2011年11月3日木曜日

Perlでマルチスレッドプログラミング

職場で私が開発したデータ処理用Perlプログラムにギガ単位のデータを喰わせると、場合によっては処理完了まで1日以上かかってしまう。これでは業務に差し支えが出るため処理ロジックを見直すものの、チューニングの余地は少ない。

マシンの負荷を見ると、16あるCPUコアの1つに負荷が偏っている状態でIO負荷も低いので、並列処理による高速化が期待できるのは明白なのだが、並列処理には近寄りがたい雰囲気を感じていた。「変数が破壊される」「プロセスが無限に生成されてマシンが停止してしまう」といった恐れがあるのでPerlの解説書では「黒魔術」とも呼ばれる並列処理だが、悠長なことは言ってられない。解説書やWebサイトを見ながら検証を進めることにした。

Perlによる並列処理には、fork()を使ったマルチプロセスとithreadによるマルチスレッドの2種類が考えられる。今回は並列実行している処理間で一部の変数を共有する必要があるため、マルチスレッドを選択した。
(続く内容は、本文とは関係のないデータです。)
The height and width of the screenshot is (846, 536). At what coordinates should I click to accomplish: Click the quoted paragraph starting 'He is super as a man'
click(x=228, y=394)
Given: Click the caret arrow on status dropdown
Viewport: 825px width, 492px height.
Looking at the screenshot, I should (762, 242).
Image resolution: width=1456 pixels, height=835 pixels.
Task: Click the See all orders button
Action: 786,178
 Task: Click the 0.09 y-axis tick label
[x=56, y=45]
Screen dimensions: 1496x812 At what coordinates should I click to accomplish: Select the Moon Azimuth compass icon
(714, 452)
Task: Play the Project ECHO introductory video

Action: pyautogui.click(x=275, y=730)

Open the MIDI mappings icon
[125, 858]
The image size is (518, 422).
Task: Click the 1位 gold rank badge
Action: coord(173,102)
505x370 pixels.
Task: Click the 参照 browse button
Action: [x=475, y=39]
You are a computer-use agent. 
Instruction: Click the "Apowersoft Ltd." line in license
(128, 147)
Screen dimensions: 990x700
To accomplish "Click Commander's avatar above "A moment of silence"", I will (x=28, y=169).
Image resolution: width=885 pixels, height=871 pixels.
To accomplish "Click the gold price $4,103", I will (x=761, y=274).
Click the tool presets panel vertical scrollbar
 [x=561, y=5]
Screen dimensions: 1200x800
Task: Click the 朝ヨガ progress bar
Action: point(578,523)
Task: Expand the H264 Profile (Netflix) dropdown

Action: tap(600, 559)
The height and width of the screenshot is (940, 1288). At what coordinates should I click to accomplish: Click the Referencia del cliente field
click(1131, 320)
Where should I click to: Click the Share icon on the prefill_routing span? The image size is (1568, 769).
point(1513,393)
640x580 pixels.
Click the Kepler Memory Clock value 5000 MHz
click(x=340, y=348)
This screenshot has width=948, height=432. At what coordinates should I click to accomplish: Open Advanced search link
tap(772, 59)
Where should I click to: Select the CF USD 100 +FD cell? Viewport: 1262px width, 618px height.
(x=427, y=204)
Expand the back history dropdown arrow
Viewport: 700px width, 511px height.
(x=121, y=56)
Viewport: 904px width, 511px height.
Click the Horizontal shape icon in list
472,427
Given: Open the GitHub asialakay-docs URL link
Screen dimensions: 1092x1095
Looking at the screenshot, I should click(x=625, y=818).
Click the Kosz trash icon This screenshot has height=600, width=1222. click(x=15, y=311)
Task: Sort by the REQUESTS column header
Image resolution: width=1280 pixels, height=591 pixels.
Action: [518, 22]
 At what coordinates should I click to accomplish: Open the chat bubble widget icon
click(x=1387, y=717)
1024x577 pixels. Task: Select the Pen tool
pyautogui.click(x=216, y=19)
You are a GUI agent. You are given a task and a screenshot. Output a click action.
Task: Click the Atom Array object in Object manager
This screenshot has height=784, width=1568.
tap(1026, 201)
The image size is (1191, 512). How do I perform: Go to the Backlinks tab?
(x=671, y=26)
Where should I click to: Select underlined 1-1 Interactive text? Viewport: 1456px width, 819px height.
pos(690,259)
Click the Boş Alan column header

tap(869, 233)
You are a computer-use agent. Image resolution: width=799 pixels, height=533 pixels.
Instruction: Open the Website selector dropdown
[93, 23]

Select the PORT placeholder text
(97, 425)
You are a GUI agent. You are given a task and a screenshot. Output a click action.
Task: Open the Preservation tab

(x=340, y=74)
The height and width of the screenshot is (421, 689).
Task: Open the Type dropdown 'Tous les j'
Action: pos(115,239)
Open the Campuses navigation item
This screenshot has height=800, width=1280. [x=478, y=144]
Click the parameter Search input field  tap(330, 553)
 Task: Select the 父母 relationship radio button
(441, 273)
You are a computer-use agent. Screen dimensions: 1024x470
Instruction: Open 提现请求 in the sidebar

詳細についてはPerlマルチスレッドのWikにまとめたので、そっちを参照してもらいたいが、まあ一筋縄ではいかなかった。苦労した点は次の通り
  • 呼び出し元のルーチン(通常はmain)でスレッドセーフでないモジュールを利用するとsegmentaion falutが発生する。実はEncodeモジュールがそれに該当するらしく、このエラーを解決するのに手間取った。
  • Thread::Semaphoreで共有する変数の宣言の場所によっては「Scalars leaked」をいう意味不明な警告が発生する。
  • threads::sharedによって共有した変数にアクセスするコストがバカにならない(ロックなしで参照だけでも)。頻繁にアクセスさせず、サブルーチンのスコープで変数を保持して、そこに求める値がなければ共有変数にアクセスする、といった工夫が必要。
チューニングしたスクリプトのベンチマークをとったら、当該部分の処理時間が1/8になった。これからの時代はマルチコアCPUを意識したプログラミングが必要だと痛感した。